DIRECTIONS FOR THIS TASK: Needed from the entries below: every line that holds the word "agent".

RECORDED DATA:
——————

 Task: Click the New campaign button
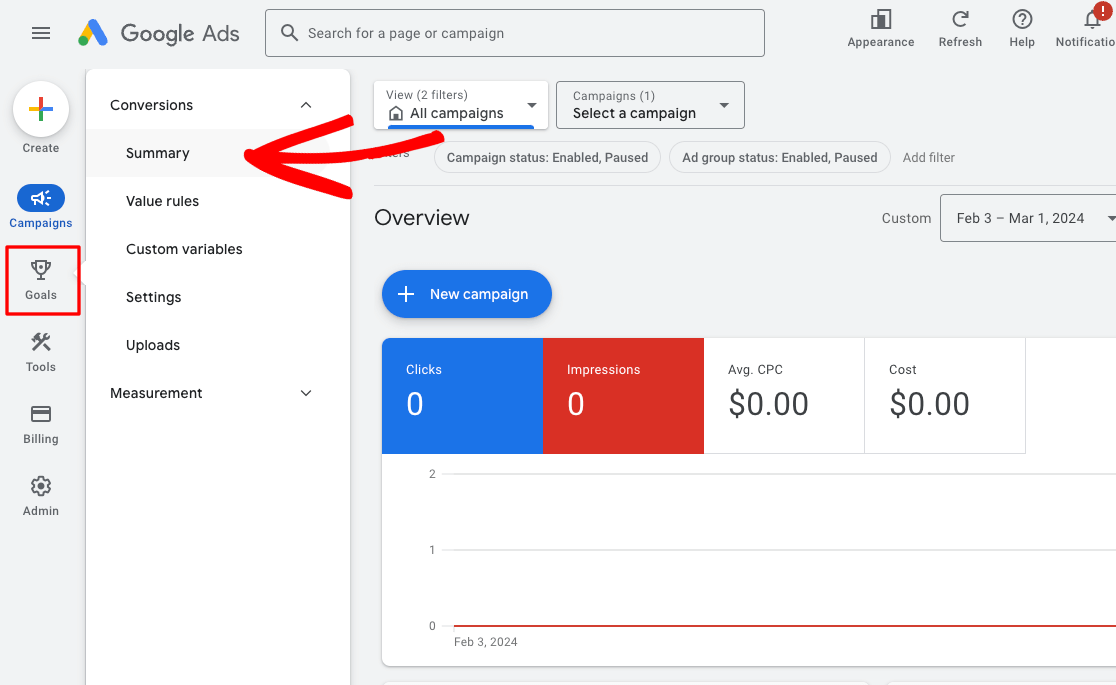click(x=466, y=294)
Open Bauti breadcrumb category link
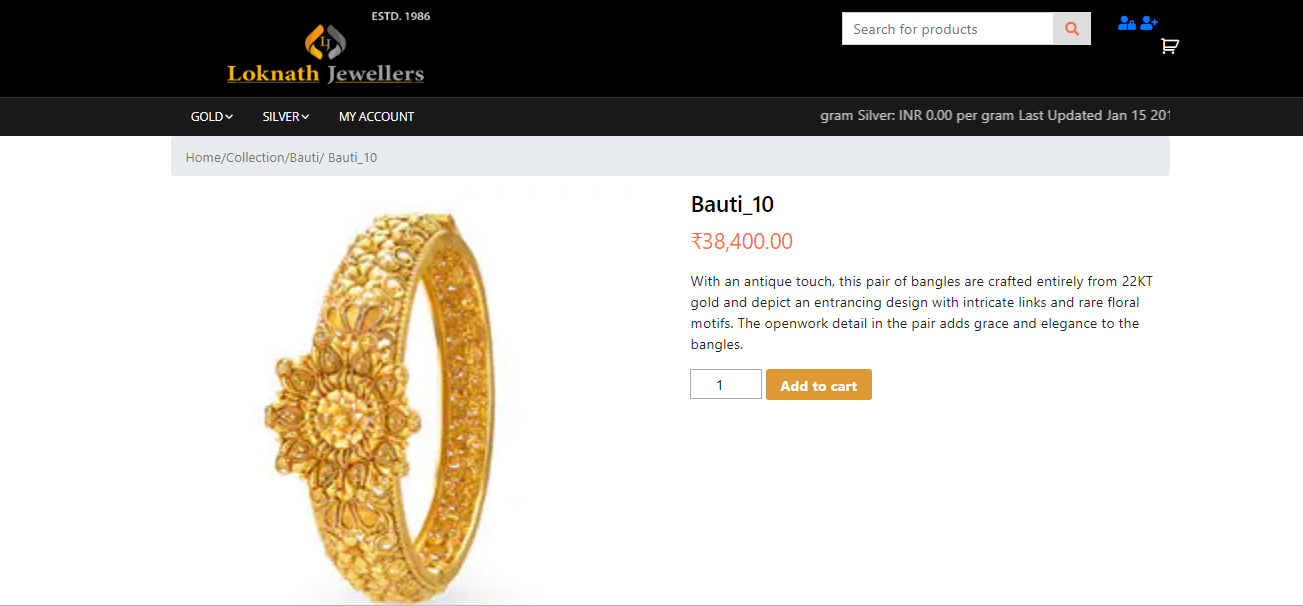1303x606 pixels. click(x=304, y=158)
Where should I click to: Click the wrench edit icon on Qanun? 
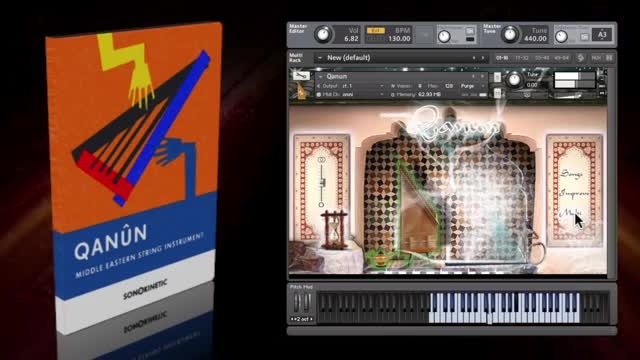click(x=301, y=76)
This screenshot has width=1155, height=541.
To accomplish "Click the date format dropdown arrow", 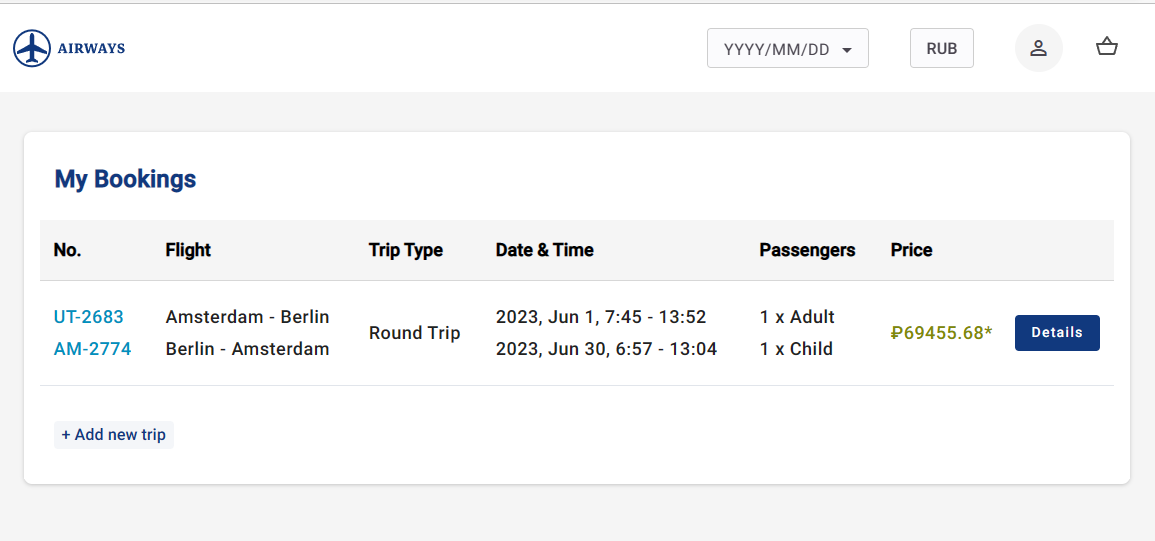I will 847,50.
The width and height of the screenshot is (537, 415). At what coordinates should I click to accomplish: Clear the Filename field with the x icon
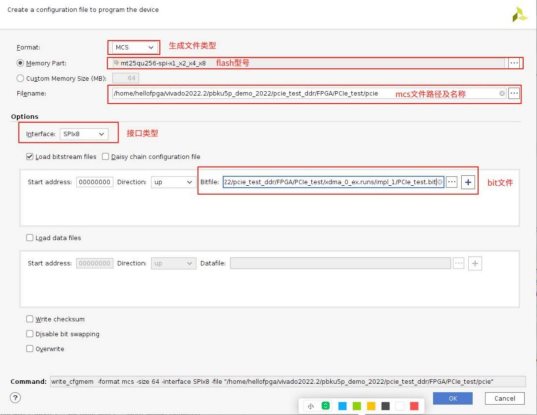click(502, 93)
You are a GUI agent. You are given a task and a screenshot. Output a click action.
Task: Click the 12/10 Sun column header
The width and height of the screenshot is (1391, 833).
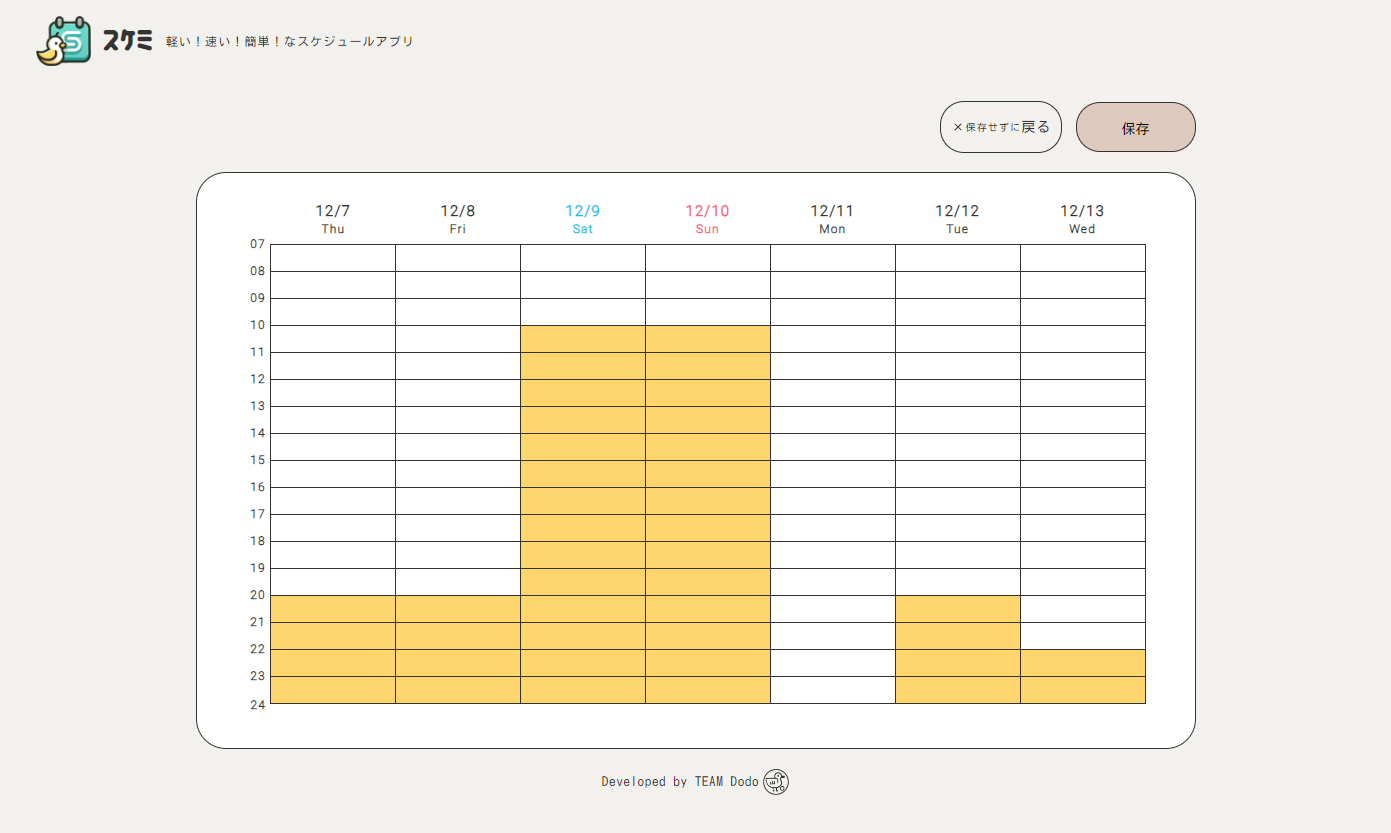[707, 218]

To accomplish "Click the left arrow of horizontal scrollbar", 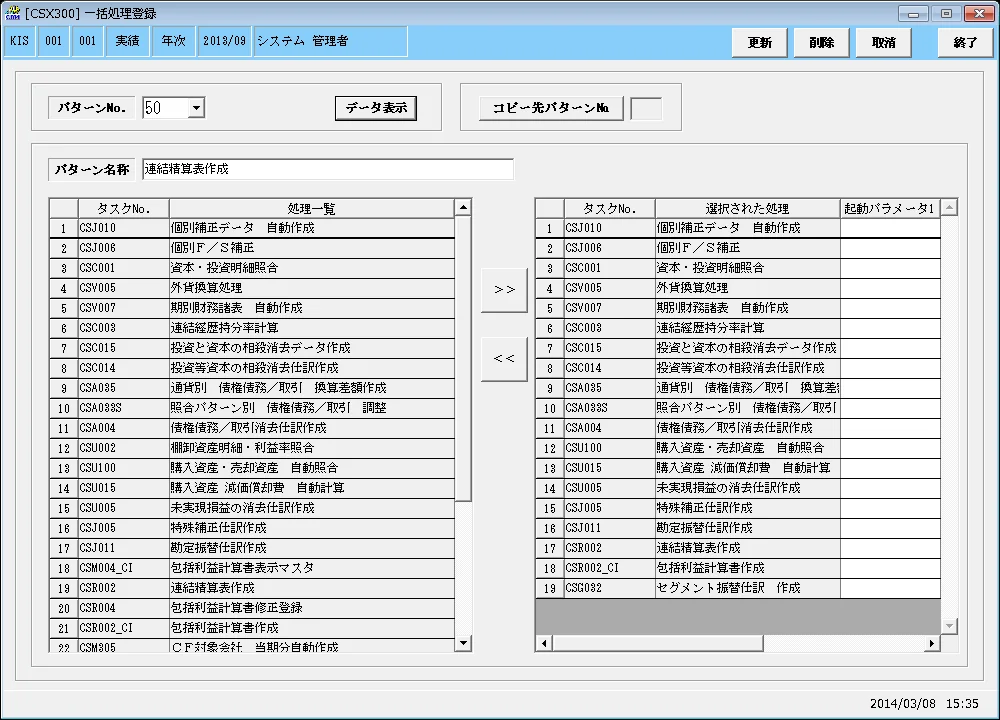I will click(544, 643).
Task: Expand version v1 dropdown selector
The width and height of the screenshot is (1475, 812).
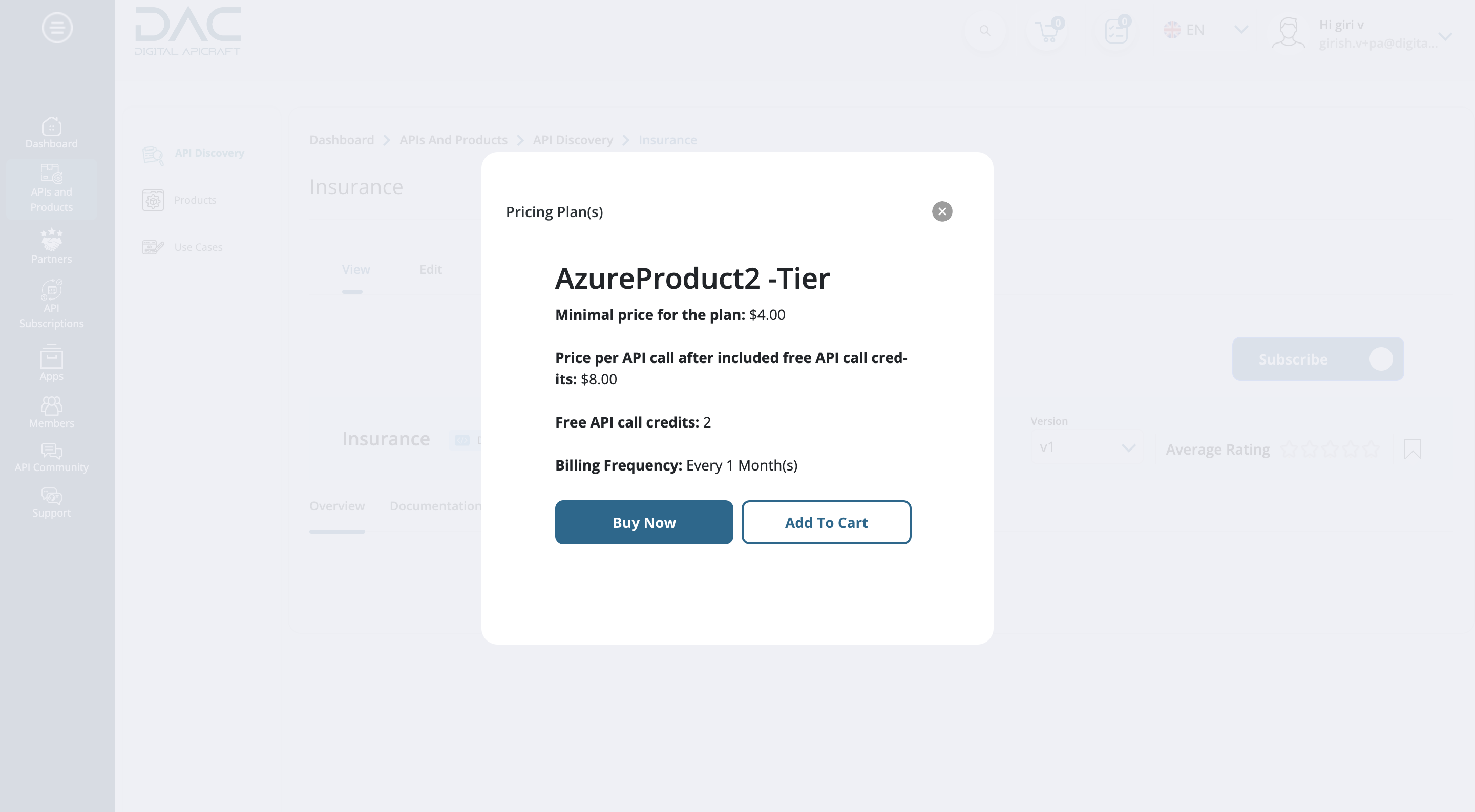Action: pos(1128,447)
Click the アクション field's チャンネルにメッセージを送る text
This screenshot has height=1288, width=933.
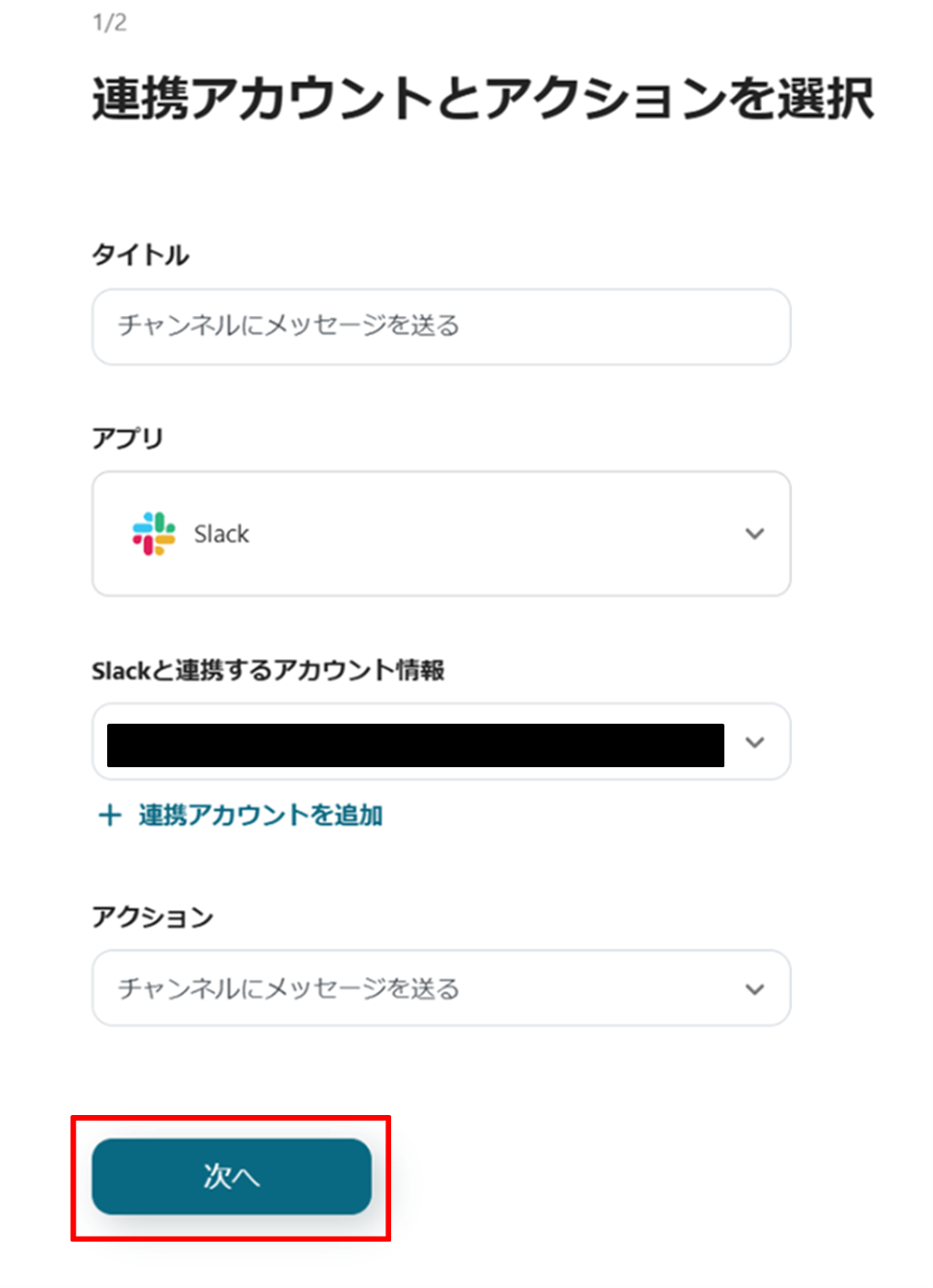pyautogui.click(x=288, y=988)
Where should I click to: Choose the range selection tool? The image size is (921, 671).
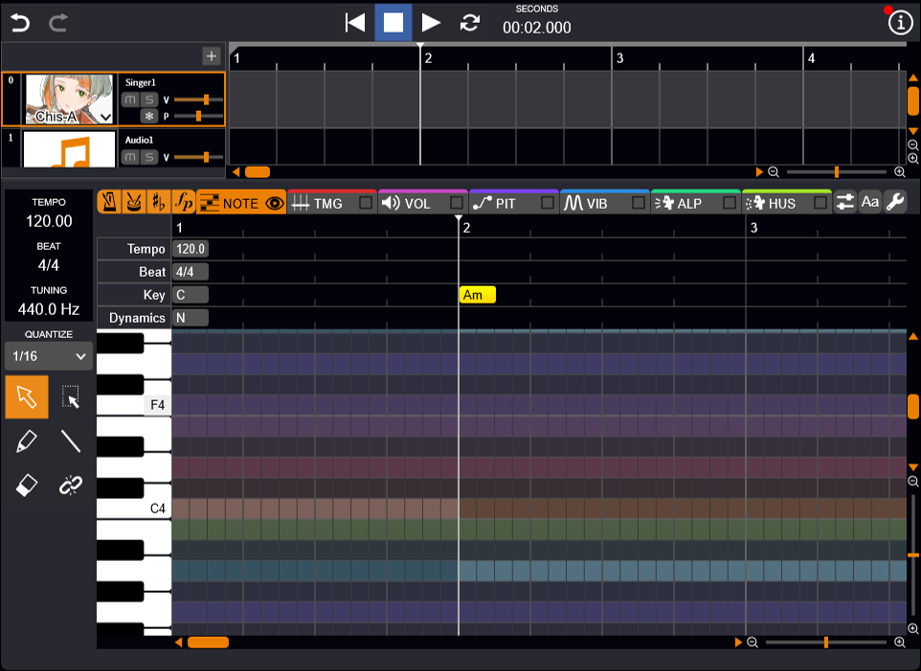70,397
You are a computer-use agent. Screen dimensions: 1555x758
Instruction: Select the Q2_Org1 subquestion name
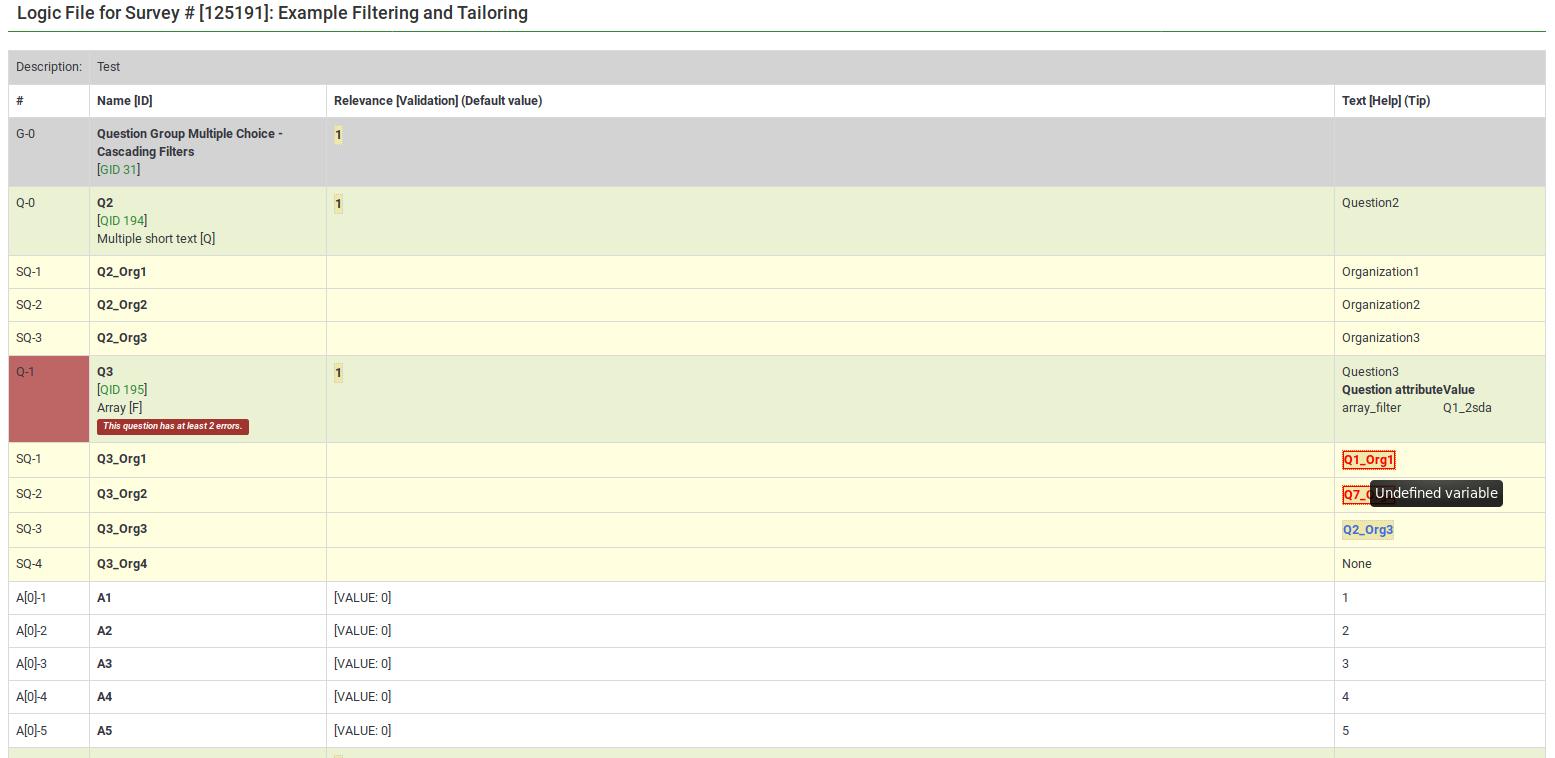(x=122, y=272)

——————

REPLY TO THE TASK:
You are a GUI agent. You are given a task and a screenshot. Output a click action.
You are a computer-use agent. Screen dimensions: 1555x758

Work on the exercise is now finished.